You can use positional arguments (LEFT, RIGHT, ABOVE, BELOW) with these functions:

  • AVERAGE
  • COUNT
  • MAX
  • MIN
  • PRODUCT
  • SUM

As an example, consider the following procedure for adding numbers by using the SUM function and positional arguments.

 Important    To avoid an error while summing in a table by using positional arguments, type a zero (0) in any empty cell that will be included in the calculation.

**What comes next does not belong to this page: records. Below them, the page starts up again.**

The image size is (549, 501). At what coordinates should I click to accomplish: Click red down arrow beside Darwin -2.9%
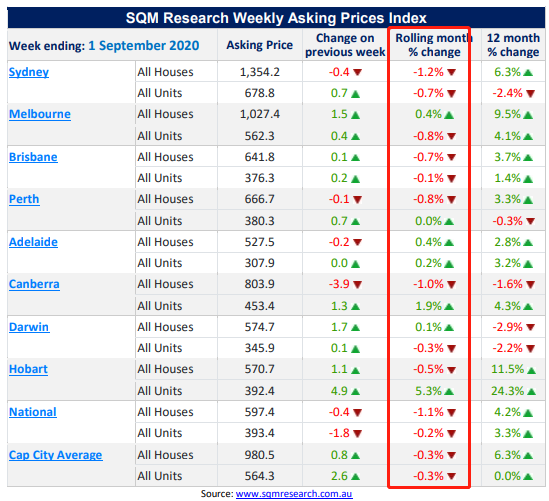coord(530,327)
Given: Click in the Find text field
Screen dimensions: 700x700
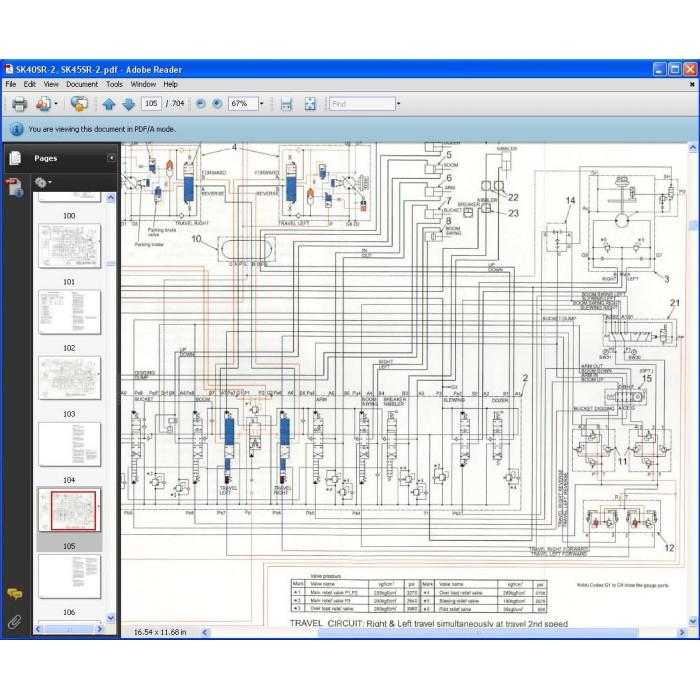Looking at the screenshot, I should (362, 104).
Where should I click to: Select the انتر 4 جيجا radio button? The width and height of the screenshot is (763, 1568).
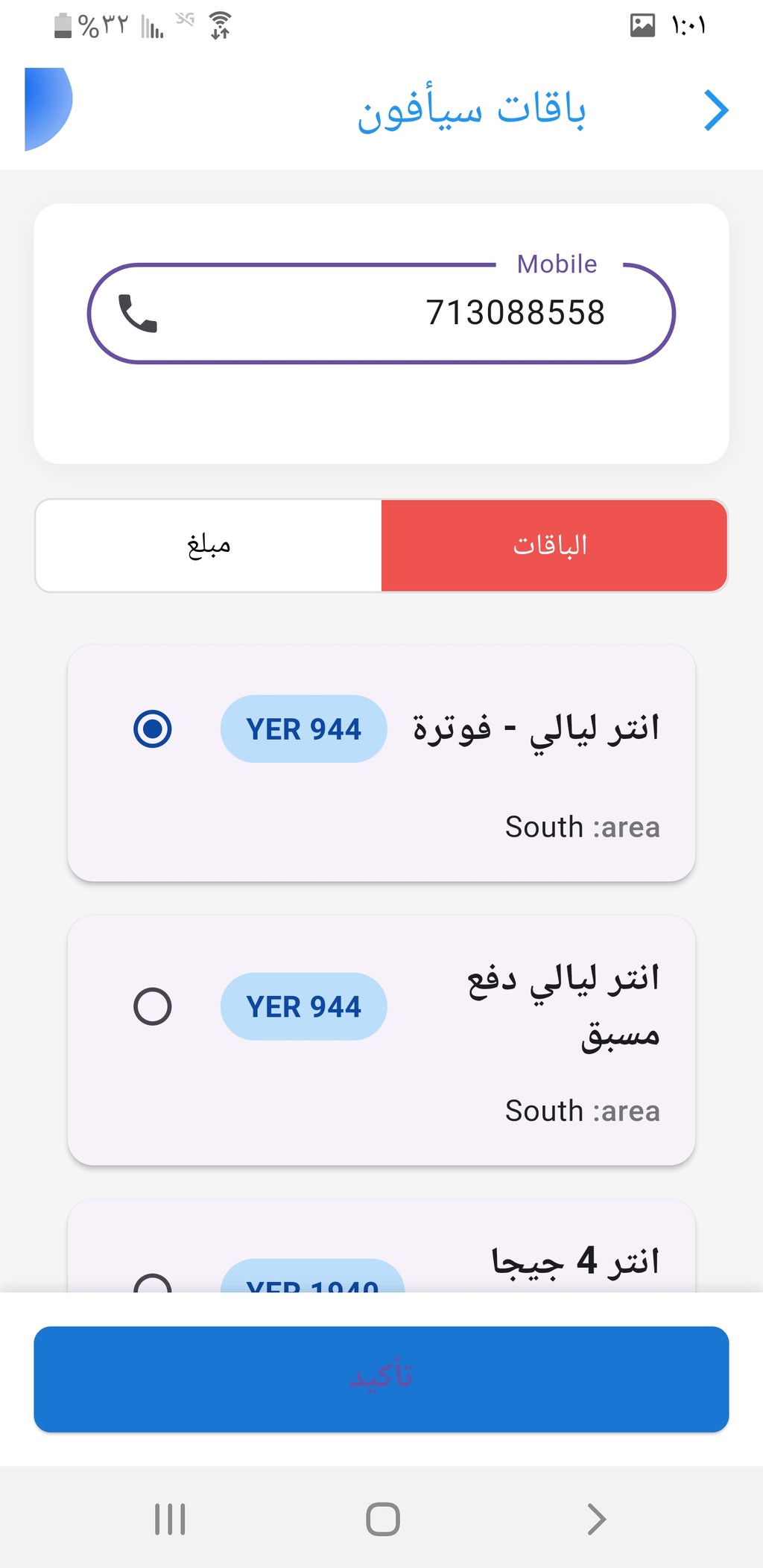[x=153, y=1283]
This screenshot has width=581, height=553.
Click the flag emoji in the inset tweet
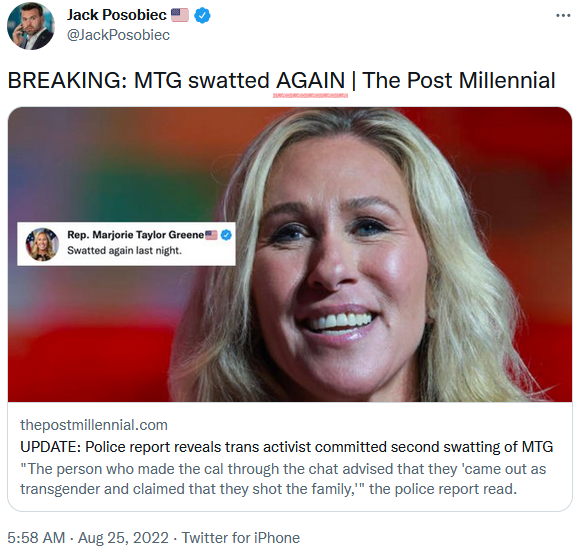[212, 235]
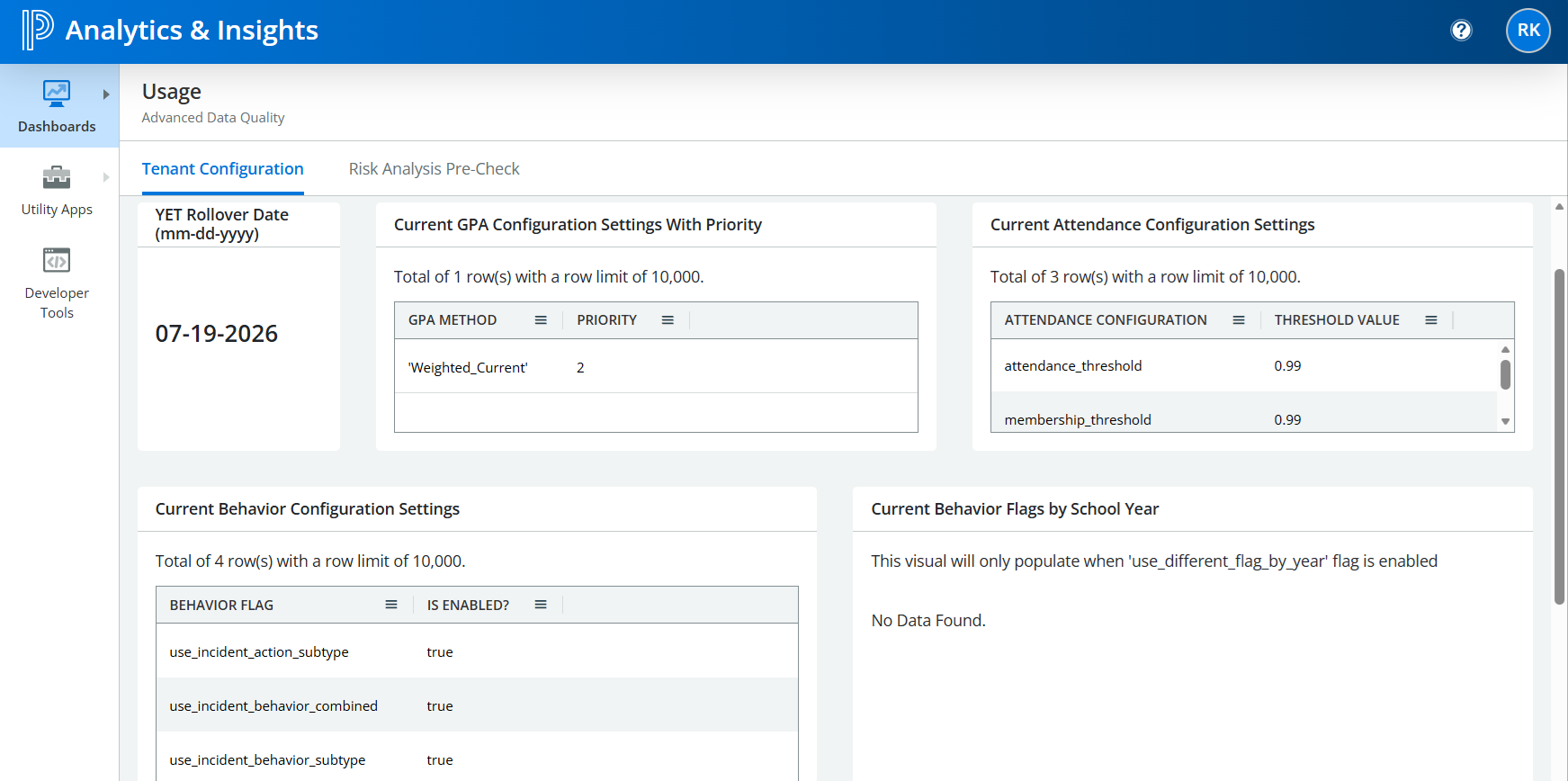This screenshot has height=781, width=1568.
Task: Open the Dashboards sidebar icon
Action: pos(57,94)
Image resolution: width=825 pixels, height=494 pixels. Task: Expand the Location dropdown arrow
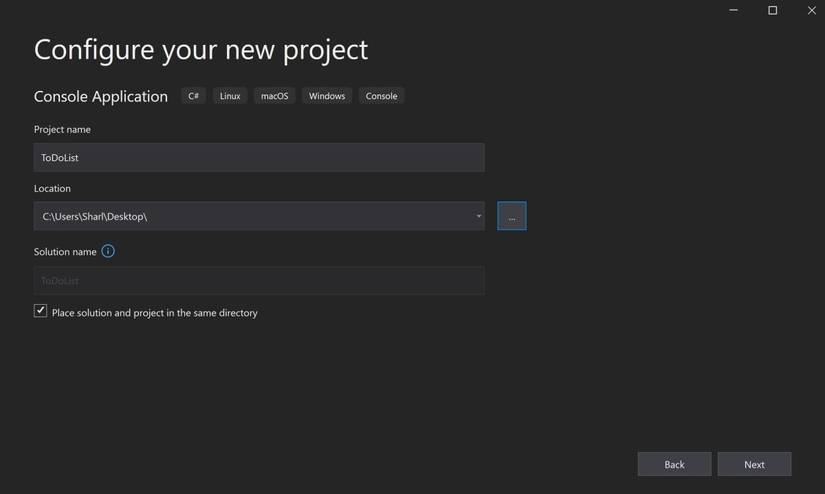tap(478, 216)
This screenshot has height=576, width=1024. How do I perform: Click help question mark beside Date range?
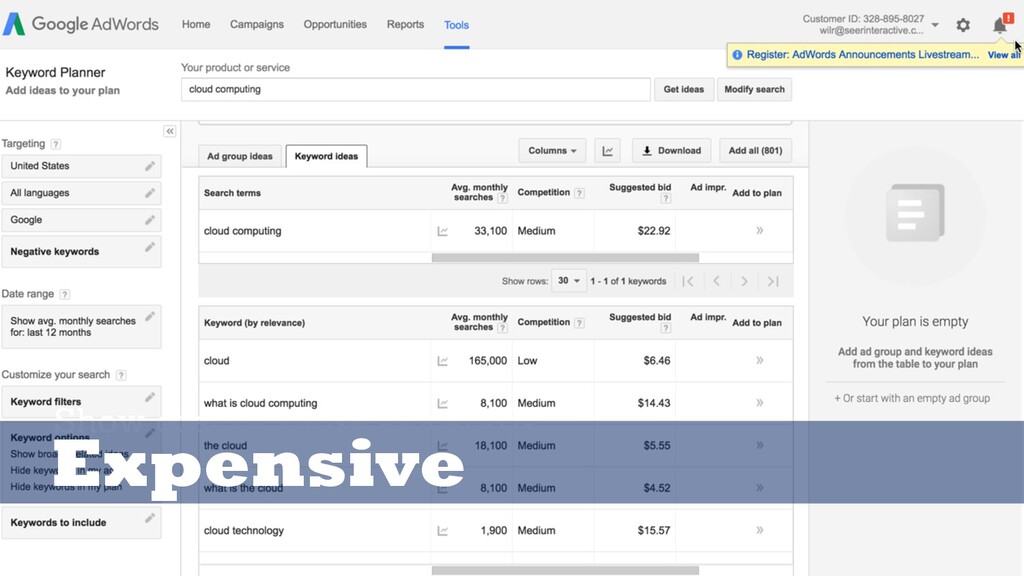(64, 294)
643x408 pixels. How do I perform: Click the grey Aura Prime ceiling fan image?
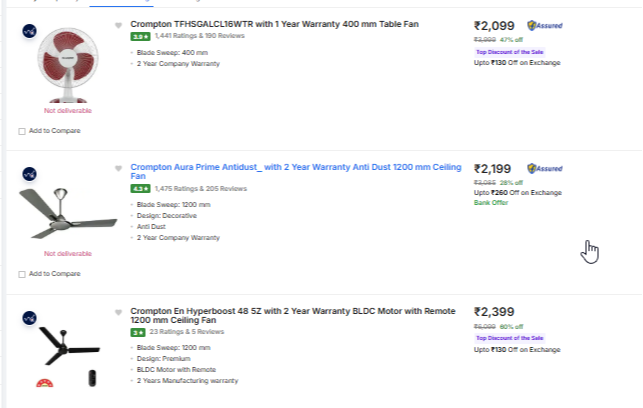click(x=68, y=213)
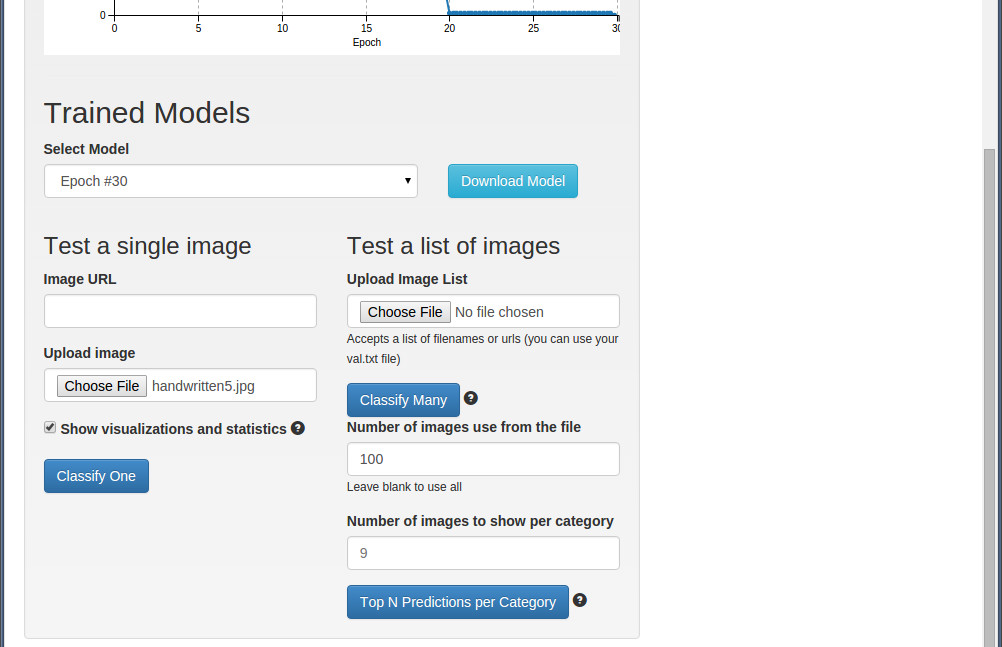1002x647 pixels.
Task: Click Classify One button
Action: point(96,476)
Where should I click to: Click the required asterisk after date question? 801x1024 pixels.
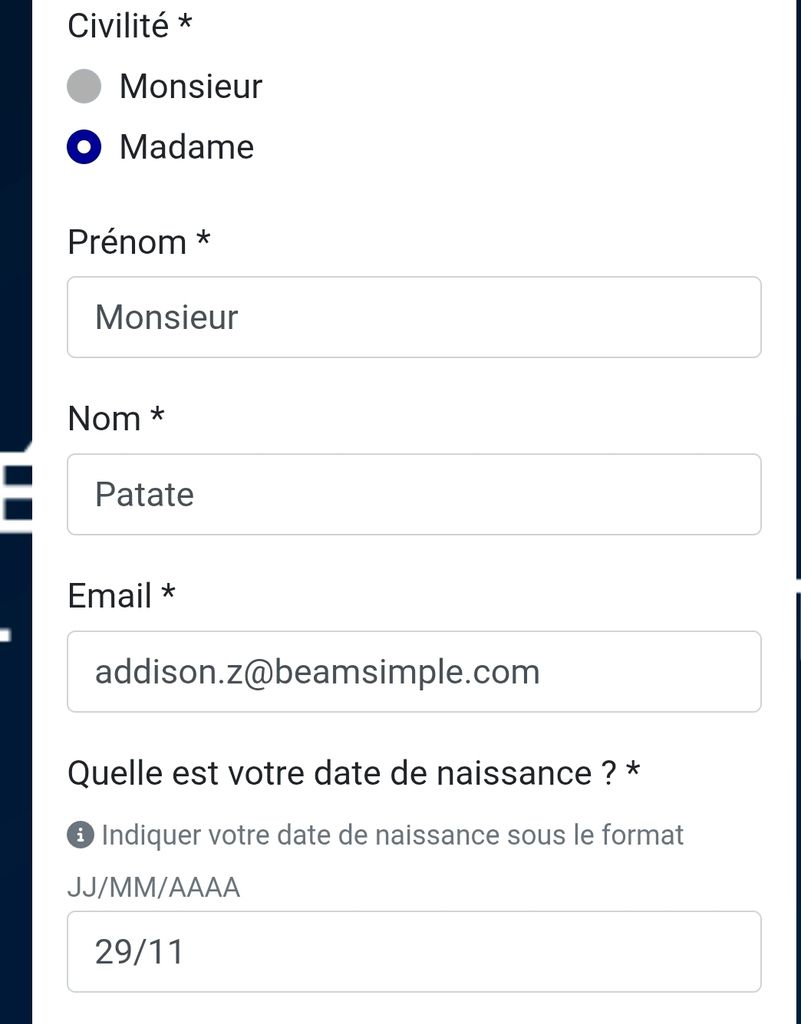click(x=633, y=769)
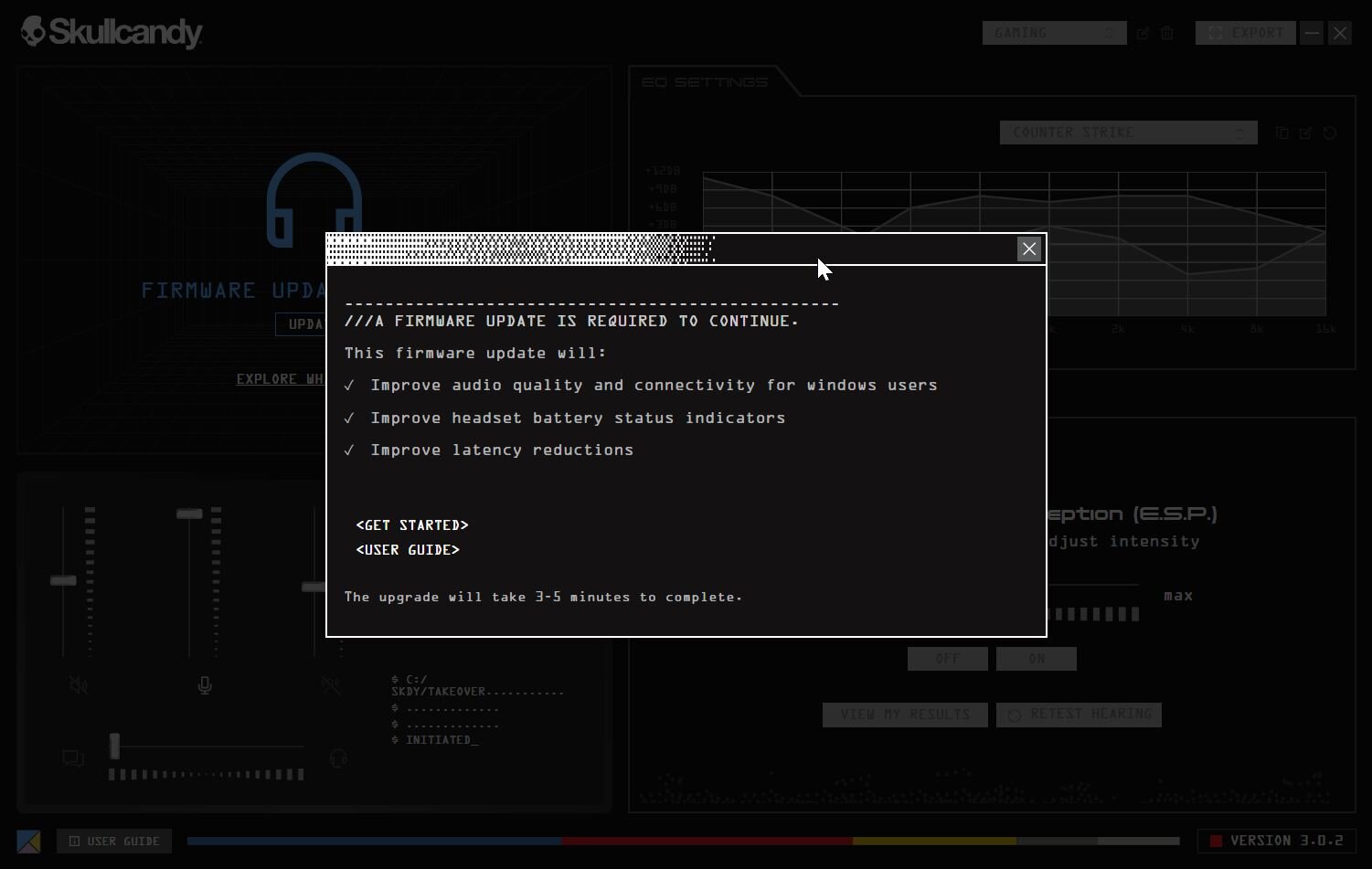The width and height of the screenshot is (1372, 869).
Task: Click the trash icon beside the GAMING dropdown
Action: tap(1167, 33)
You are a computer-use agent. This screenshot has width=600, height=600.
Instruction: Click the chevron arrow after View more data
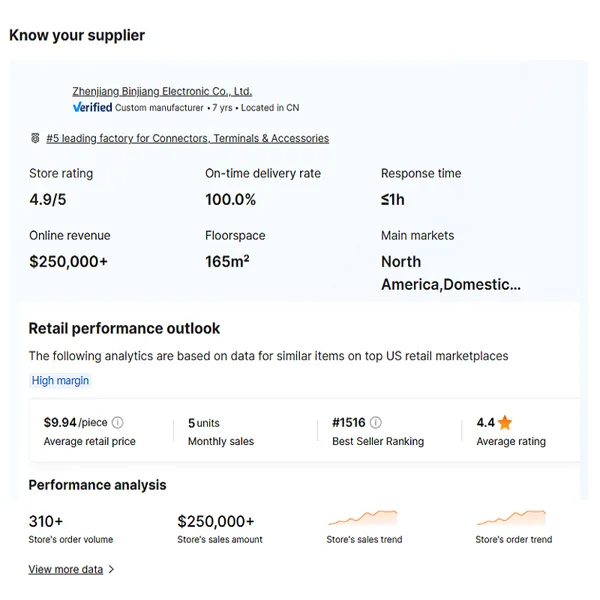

  1. Select the table cell where you want your result. If the cell is not empty, delete its contents.
  2. On the Table Tools Layout tab, in the Data group, click Formula.
  3. In the Formula dialog box, do one of the following:
To add the numbers… Type this in the Formula box
Above the cell =SUM(ABOVE)
Below the cell =SUM(BELOW)
Above and below the cell =SUM(ABOVE,BELOW)
Left of the cell =SUM(LEFT)
Right of the cell =SUM(RIGHT)
Left and right of the cell =SUM(LEFT,RIGHT)
Left of and above the cell =SUM(LEFT,ABOVE)
Right of and above the cell =SUM(RIGHT,ABOVE)
Left of and below the cell =SUM(LEFT,BELOW)
Right of and below the cell =SUM(RIGHT,BELOW)
  1. Click OK.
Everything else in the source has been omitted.